··· FRAGMENT

Artykuł ostatnio
Królowa Matka czytała (zdarza jej się, sama się dziwi, ale czasami znajduje czas na tak dziwne czynności).
Chociaż "artykuł" to za dużo
powiedziane. Bardziej niż artykuł był to zbiór krótkich
wypowiedzi (taki obliczony na klikalność) dziewięciu kobiet, każda wypowiedź okraszona zdjęciem.
Na zdjęciach widniały
części garderoby, których – zdaniem właścicielek – nosić im
już nie wypada.
Różności tam były.
T-shirty bez stanika pod spodem. Urocza, króciutka sukienka w
dżinsowym kolorze, z falbanką. Spódnice krótsze niż sięgające
nad kolano. Kolorowe gumki do włosów. Piżamki w misie. Wysokie
obcasy do krótkich sukienek. Spodnie dzwony.
I uzasadnienia. Że już
nie przystoi. Że to niepoważne, no bo kto to widział, taką
piżamkę w misie zakładać. Że do kolan – tak, ale powyżej nie,
gdyż kolana się marszczą. I biust już nie ten. Tunika też nie,
wygląda się, jakby się było w ciąży! I nie bikini, wykluczone.
Przecież przekroczyło
się już tę trzydziestkę.
A potem te
usprawiedliwienia. Te wyjaśnienia.

······

CO NALEŻY ZROBIĆ
1. Jak we fragmencie uzasadniono rezygnację ze spódnic krótszych niż do kolan? Odpowiedz w jednym–trzech zdaniach.
2. Ile kobiet wypowiadało się w zbiorze opisanym we fragmencie?
Wiersze zamieszczone dalej pochodzą z innego źródła niż fragment.

··· FRAGMENT ZBIORU DANYCH

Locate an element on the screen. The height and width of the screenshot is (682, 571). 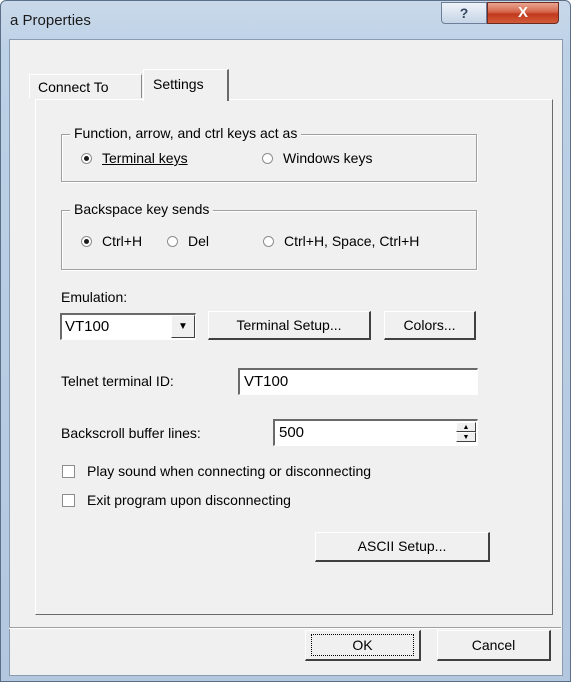
tab-connect-to: Connect To is located at coordinates (86, 86).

······

ROZWIĄZANIA ZADAŃ
1. Spódnice do kolan są dopuszczalne, ale krótsze już nie, ponieważ kolana się marszczą.

2. Dziewięć.